Roots are vital for life. For plants, but also for humans. Some may thrive with tender little roots and easily in every kind of soil. Others have roots so thick and strong they never even want to leave their hometown. 

I have lived my life as a transplant for many years. It was a fun and very insightful experience. I have always had the expectation for myself to be flexible and adaptable with an open mind and free spirit. Having a strong tie and connection to my home almost felt shameful. I regarded myself as modern and curious, free of old fashioned thoughts of tradition.  I was wrong. Plants and humans need care to do well, the trick is to find out exactly what one needs. I am modern and curious but I also have very strong roots to my home. Both are possible.

I started this blog because I was living in Seattle. I wanted to share my culture with my family and friends. I wanted to write down my recipes and figure out how to make them in America. I wanted to remember my heritage. I wanted to do something that made me happy. Bottom line – I was homesick.  And now that I am home again, this blog seemed to have lost its purpose – but only for a minute. I will just continue writing my recipes down and sharing my culture and my life because I really like writing this blog. I never thought that it would be so much fun!

I am now home, but we are still uprooted. We bought a beautiful flat in an 1880 Founder’s Period building that is not ready for us yet. We have lived out of suitcases for months! Our stuff has arrived in Germany but we won’t be able to get it out of storage until we move into our place.
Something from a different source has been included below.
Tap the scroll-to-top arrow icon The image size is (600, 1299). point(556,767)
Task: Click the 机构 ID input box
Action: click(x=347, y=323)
I spend my days organizing our family, teaching German grammar to the kids, managing the remodel of our new home, spending time with friends and family and looking out of the window at the busy marketplace with our dog. I cook every day. Most often simple, one pot food or maybe just a salad. Or Wurstsalat (sausage salad) which I absolutely love but my family thinks is just too weird. I have been shopping at the farmers market 3 times a week as it is right outside the stunning apartment we are currently staying at. Delicious, organic produce, like Kohlrabi and rainbow carrots. The weather is still warm and life is very good.   

Kohlrabi is a very common vegetable in Germany. The name translates as ‘turnip cabbage’ and the mild, sweet flavor is somewhere between a turnip and a waterchestnut, with a crisp, crunchy texture. It can be found in two colors, pale green and purple. It’s delicious raw, steamed, stir-fried or in a “Eintopf” (one pot) - a common German hearty soup of vegetables and meat.  

  • 1 kohlrabi
  • 1 small apple
  • 1 to 2 carrots
  • 2 to 3 kale leaves
  • juice of 1 lemon
  • 5 tablespoons olive oil
  • 1 tablespoon honey
  • 1 tablespoon Dijon mustard
  • ½ teaspoon kosher salt
  • ¼ teaspoon freshly ground pepper
  • pine nuts (optional)

Remove the stems from the kale and chop into small pieces. Peel the kohlrabi, apple, and carrots and cut them into matchsticks (julienne) with a knife or by using a food processor.

Combine the juice from the lemon with the olive oil, honey, Dijon mustard, salt, and pepper in a small canning jar and shake vigorously.

Toss the salad with the dressing, sprinkle with toasted pine nuts if desired and serve.